● **WORK TO BE COMPLETED**
Copy out every line of the records below in full, but rescale each answer coordinate by multiplying it by 1.55 and rounding to the nearest whole number, with halves rounded up. Leave all other text and numbers as they are.

● **DATA IN THIS EXERCISE**
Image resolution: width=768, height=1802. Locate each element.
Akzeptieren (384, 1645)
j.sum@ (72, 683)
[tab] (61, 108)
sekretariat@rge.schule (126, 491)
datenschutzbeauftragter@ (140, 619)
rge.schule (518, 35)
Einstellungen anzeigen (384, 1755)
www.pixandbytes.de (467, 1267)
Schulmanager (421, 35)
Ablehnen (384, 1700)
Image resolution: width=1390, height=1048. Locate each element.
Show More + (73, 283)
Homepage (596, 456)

● **SOLUTION FOR THIS PROBLEM**
Image resolution: width=768, height=1802. Locate each element.
Akzeptieren (595, 2550)
j.sum@ (112, 1059)
[tab] (95, 167)
sekretariat@rge.schule (195, 761)
datenschutzbeauftragter@ (217, 959)
rge.schule (803, 54)
Einstellungen anzeigen (595, 2720)
www.pixandbytes.de (724, 1964)
Schulmanager (653, 54)
Ablehnen (595, 2635)
Image resolution: width=1390, height=1048. Locate each element.
Show More + (113, 439)
Homepage (924, 707)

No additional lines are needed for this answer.